US equities advanced at the open in New York on Thursday as investors digested several central bank rate hikes that came despite turmoil in the banking sector.
The blue-chip S&P 500 rose 1.2 percent while the tech-heavy Nasdaq Composite gained 1.5 percent as both indexes recovered some of the previous session’s losses.
Late on Wednesday, the U.S. Federal Reserve continued to raise interest rates by 0.25 percentage points, but signaled that further rate hikes to curb inflation could be nearing the top.
On Thursday, the Bank of England raised its benchmark interest rate by 0.25 percentage points, also anticipated by the market. The Swiss National Bank and Norway’s central bank also raised interest rates on Thursday.
Wall Street rose despite losses in Europe. The Stoxx 600 in the regions fell 0.4 percent, while Germany’s Dax was flat and the CAC 40 in Paris was 0.2 percent weaker. London’s FTSE 100 lost 0.8 percent.
“When you see the Fed cutting rates more compared to European central banks, that supports the difference. [between US and European equities]”said Geoffrey Yu, strategist at BNY Mellon.
In its monetary policy statement on Wednesday, the Fed dropped previous references to the need for “sustained” rate hikes. The swaps market was unchanged at its next meeting in May, with outside opportunities rising again. The dollar fell 0.1 percent against a basket of other currencies.

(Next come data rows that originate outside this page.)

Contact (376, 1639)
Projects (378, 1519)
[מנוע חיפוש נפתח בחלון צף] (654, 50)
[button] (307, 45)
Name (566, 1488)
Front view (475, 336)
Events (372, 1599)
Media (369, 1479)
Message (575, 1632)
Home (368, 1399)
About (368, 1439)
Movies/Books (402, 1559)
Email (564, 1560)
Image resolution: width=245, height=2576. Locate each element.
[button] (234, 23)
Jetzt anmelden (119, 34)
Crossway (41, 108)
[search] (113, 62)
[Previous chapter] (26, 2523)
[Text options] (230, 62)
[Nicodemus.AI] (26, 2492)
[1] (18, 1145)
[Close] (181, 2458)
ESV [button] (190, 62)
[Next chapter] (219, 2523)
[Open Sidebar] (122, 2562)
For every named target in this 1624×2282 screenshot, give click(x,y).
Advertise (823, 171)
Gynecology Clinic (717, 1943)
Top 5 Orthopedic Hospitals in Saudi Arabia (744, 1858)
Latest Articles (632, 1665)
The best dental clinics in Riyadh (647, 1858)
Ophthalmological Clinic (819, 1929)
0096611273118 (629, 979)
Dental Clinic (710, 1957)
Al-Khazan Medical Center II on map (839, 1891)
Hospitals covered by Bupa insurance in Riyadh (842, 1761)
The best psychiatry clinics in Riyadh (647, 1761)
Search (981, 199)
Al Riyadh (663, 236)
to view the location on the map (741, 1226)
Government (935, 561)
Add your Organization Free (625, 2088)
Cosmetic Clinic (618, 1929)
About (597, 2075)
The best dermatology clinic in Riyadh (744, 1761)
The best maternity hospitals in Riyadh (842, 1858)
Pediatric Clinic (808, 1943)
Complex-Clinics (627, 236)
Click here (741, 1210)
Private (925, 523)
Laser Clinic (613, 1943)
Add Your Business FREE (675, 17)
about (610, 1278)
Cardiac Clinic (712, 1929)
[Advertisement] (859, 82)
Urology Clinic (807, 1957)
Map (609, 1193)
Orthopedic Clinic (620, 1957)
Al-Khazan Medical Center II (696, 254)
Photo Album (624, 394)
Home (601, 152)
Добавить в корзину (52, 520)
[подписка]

“Balanced by the Fed’s desire to keep pressure on inflation, and the reality of tightening credit conditions and bank lending appetite, we think the Fed could still produce another 25bp hike in May,” said Tai Hui, head of Asia-Pacific market strategy. at JPMorgan Asset Management.
US Treasuries advanced on Thursday, with the yield on the 10-year note falling 0.02 percentage points to 3.48 percent. Yields on two-year notes, which are closer to short-term interest rate expectations, fell 0.04 percentage points at 3.93 percent. Yields move inversely to price.
Sterling rose 0.4 percent against the dollar after the BoE decision while the yield on the two-year gilt contract was down 0.1 percentage point at 3.35 percent. The yield on the 10-year note fell 0.04 percentage points to 3.41 percent.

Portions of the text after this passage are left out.